Six inverters in a 14-SOIC — what this part does on the board
The Texas Instruments SN7404D is a hex inverter from the 7400 TTL logic family. It packages six independent inverter gates — each with a single input and a standard totem-pole output — into a 14-SOIC (3.90 mm width) surface-mount package. The part runs from a 4.75 V to 5.25 V supply rail, the classic 5 V TTL window, with a propagation delay of 22 ns at 5 V into a 15 pF load. Typical use: signal polarity inversion, logic-level buffering, or oscillator building blocks on 5 V digital PCBs.
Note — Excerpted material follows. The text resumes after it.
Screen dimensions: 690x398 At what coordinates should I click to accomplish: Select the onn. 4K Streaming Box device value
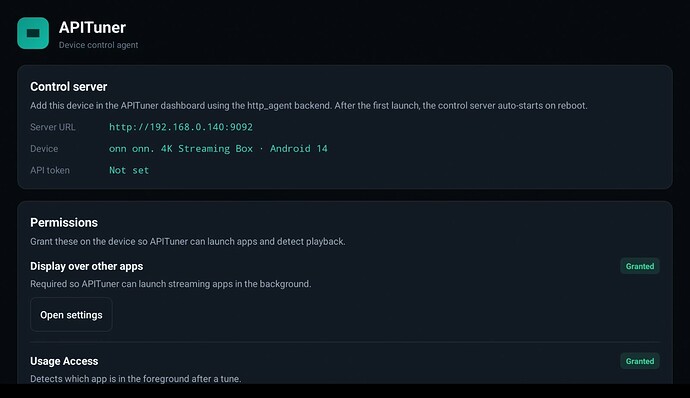218,149
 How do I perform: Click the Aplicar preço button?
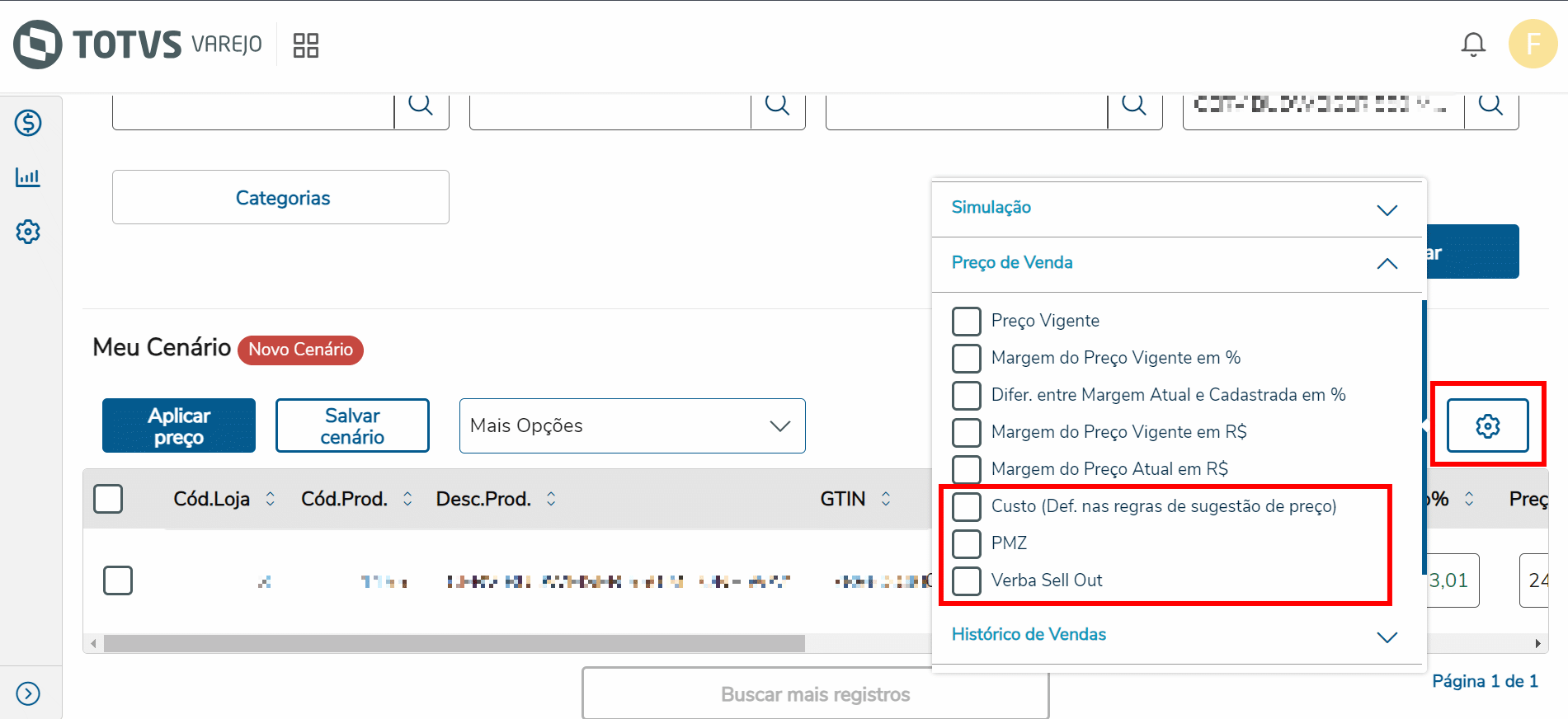pyautogui.click(x=179, y=425)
The commercial temperature range (0°C to 70°C) fits indoor equipment, office peripherals, and bench test fixtures — not engine compartments or outdoor telecom cabinets.
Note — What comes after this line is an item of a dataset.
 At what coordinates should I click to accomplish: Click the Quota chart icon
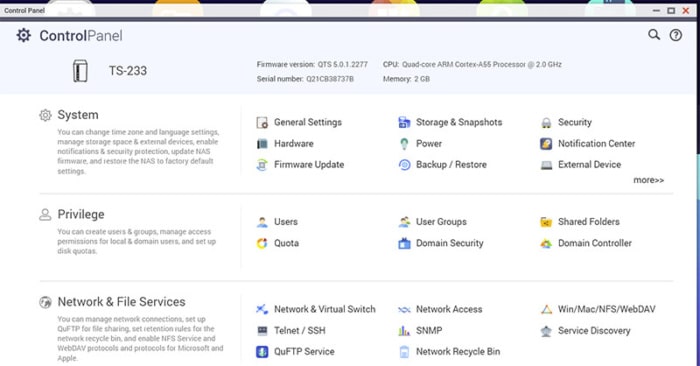point(262,243)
Supply rail and timing — what the ratings mean for your BOM
The 4.75 V to 5.25 V supply is tight — no margin for a droopy 5 V rail. If your system runs a regulated 5 V bus, this part fits. The 22 ns propagation delay at 5 V, 15 pF sets the clock-to-output ceiling for a single gate. In a daisy-chained inverter string for a ring oscillator or a clock buffer, that delay accumulates across six gates. The 12 mA quiescent current (max) is the total draw for all six channels; on a mixed-logic board with a dozen 7400-family parts, that quiescent sum adds up on the 5 V regulator budget.
Lifecycle — active, no LTB concern
The SN7404D carries an Active lifecycle status. The ROHS3 compliance covers current European and global RoHS exemptions — no special handling or exemption expiry to track.